# BRIEF
Scan the data. Collect each line that contains the word "Toggle".

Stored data
>>>

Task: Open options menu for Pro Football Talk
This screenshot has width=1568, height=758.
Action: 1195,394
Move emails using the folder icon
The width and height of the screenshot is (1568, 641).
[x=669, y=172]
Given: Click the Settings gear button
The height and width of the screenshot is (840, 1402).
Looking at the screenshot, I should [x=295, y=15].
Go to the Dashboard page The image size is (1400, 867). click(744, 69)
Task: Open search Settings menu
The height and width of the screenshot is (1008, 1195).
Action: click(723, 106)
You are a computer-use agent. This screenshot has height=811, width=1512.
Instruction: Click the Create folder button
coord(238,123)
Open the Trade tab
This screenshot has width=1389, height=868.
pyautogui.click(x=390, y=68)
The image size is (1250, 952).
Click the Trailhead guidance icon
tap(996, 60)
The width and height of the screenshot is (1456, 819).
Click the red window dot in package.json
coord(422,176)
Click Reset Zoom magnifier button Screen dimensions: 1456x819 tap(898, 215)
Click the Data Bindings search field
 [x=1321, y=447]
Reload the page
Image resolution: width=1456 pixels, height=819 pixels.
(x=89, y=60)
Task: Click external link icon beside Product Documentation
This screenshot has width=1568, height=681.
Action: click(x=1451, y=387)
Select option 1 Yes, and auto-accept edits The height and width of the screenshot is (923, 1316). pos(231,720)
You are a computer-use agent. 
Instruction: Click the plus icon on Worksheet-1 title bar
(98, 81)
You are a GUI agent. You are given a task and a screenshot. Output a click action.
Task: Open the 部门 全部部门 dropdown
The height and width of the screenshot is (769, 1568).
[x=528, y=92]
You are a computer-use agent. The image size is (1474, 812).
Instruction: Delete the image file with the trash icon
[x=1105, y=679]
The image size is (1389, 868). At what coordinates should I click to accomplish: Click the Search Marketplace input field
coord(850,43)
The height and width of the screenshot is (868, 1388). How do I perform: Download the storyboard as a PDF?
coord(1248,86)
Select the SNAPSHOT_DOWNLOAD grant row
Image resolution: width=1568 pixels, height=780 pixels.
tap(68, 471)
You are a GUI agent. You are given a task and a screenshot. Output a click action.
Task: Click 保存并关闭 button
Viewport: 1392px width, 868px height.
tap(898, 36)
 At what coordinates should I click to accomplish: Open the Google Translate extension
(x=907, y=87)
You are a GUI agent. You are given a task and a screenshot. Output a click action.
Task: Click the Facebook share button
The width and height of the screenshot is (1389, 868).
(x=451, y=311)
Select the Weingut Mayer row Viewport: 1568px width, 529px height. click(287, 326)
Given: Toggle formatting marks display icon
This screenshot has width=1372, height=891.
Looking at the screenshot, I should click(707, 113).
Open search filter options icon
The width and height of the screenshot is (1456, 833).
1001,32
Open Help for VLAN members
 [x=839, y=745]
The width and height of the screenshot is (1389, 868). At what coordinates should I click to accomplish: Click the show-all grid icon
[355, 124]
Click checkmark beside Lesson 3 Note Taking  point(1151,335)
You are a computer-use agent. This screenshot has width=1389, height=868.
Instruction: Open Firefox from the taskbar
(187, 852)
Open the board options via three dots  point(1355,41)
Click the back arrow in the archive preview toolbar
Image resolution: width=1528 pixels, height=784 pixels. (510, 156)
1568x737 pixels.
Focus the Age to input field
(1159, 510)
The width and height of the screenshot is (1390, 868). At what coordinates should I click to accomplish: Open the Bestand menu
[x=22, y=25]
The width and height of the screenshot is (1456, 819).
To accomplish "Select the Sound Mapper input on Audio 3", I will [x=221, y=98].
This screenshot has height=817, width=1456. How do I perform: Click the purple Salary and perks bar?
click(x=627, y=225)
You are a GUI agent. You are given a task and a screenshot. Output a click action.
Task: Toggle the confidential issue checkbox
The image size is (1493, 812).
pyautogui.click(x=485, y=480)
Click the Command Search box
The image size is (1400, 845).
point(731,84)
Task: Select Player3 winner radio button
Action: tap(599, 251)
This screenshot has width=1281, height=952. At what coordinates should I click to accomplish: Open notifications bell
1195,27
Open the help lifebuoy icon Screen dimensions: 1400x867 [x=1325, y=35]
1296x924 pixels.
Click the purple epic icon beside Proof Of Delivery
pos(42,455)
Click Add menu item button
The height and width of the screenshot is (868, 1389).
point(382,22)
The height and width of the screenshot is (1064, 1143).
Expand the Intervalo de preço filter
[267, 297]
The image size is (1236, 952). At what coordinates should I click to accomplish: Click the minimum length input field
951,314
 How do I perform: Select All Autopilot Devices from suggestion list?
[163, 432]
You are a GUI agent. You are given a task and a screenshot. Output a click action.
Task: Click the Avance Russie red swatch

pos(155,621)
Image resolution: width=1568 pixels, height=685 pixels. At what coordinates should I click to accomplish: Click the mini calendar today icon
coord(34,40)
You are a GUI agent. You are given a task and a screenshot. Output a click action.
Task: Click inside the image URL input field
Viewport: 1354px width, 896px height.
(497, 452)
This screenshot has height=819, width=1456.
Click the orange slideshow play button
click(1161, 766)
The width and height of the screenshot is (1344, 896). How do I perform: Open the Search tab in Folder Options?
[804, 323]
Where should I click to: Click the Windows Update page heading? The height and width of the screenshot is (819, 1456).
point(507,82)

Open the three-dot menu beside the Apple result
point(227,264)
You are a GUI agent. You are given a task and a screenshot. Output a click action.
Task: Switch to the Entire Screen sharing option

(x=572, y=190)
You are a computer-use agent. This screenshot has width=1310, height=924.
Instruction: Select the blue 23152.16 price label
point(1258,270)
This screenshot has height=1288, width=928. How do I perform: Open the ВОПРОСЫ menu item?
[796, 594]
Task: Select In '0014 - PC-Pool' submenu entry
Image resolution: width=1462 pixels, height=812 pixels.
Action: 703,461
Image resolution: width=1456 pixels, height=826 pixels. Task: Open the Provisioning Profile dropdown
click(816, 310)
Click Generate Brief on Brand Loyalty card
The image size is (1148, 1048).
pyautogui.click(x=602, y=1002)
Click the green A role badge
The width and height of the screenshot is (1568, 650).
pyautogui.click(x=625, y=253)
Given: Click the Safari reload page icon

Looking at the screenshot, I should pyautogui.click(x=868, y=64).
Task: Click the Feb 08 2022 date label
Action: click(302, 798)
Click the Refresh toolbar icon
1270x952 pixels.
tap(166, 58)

<<<

# EXPECTED ANSWER
Given: Toggle formatting marks display icon
Task: Toggle the confidential issue checkbox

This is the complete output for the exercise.